A number of children with truncus arteriosus also have a genetic syndrome called 22q11 deletion syndrome (also known as DiGeorge, velocardialfacial or conotruncal anomaly face syndromes). Genetic testing (a blood test) for this syndrome may be part of our evaluation.
Open heart surgery is required to treat truncus arteriosus, usually before the baby is 2 months old. More than one operation may be required.
Cardiothoracic surgeons place a patch to close the hole (the ventricular septal defect). They separate the pulmonary arteries from the trunk, and then connect the pulmonary arteries to the right bottom chamber (ventricle) of the heart using different kinds of conduits (tubes). They repair the trunk so that it becomes a complete, functioning aorta.

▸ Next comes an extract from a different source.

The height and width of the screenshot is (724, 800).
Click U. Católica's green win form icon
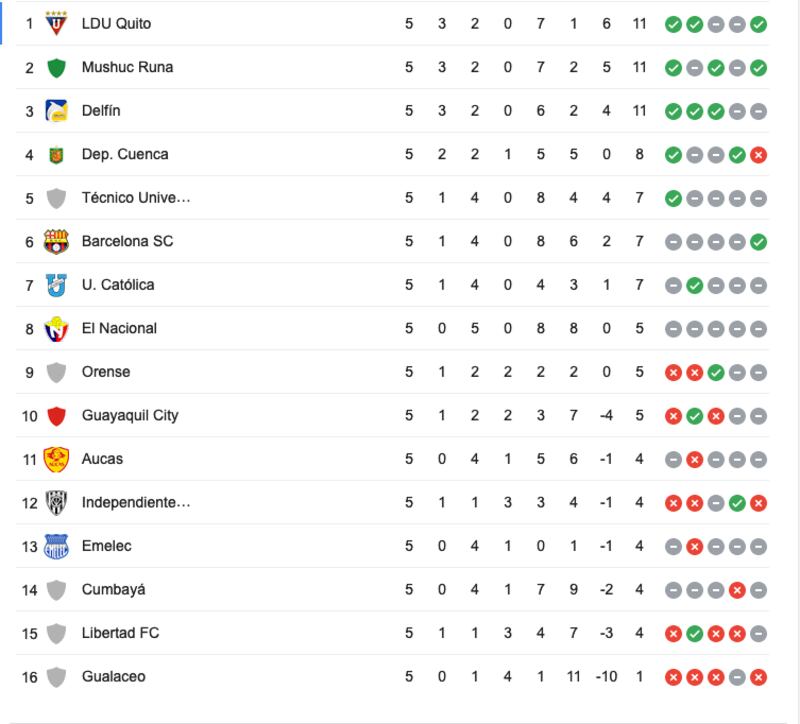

Other repairs may be needed, based on each child's unique needs.
Following surgery, your child will initially recover in the Evelyn and Daniel M. Tabas Cardiac Intensive Care Unit (CICU), where he will receive round-the-clock attention from a team of dedicated cardiac critical care medicine specialists. As his condition improves, he will be moved to the Cardiac Care Unit.
Truncus arteriosus is a life-threatening congenital heart defect; most babies won't live for more than a few months without treatment.
Because of enormous strides in medicine and technology, today most children with heart defects such as truncus arteriosus who do receive treatment will go on to lead productive lives as adults.
Through age 18
A child who has had surgical repair of truncus arteriosus will require lifelong care by a cardiologist.
Our pediatric cardiologists follow patients with truncus arteriosus until they are young adults, coordinating care with the primary care physician. Patients will need to carefully follow doctors' advice, including staying on any medications prescribed and, in some cases, limiting certain types of exercise.
Sometimes children with truncus arteriosus experience heart problems later in life, including irregular heartbeat (arrhythmia), a restricted conduit or pulmonary artery, or a leaky aortic valve. Medicine, surgery and/or cardiac catheterization may be required.
We will help patients who have had truncus arteriosus treatment transition care to an adult cardiologist.
The Philadelphia Adult Congenital Heart Center, a joint program of Children's Hospital of Philadelphia and Penn Medicine, meets the unique needs of adults who were born with heart defects such as truncus arteriosus.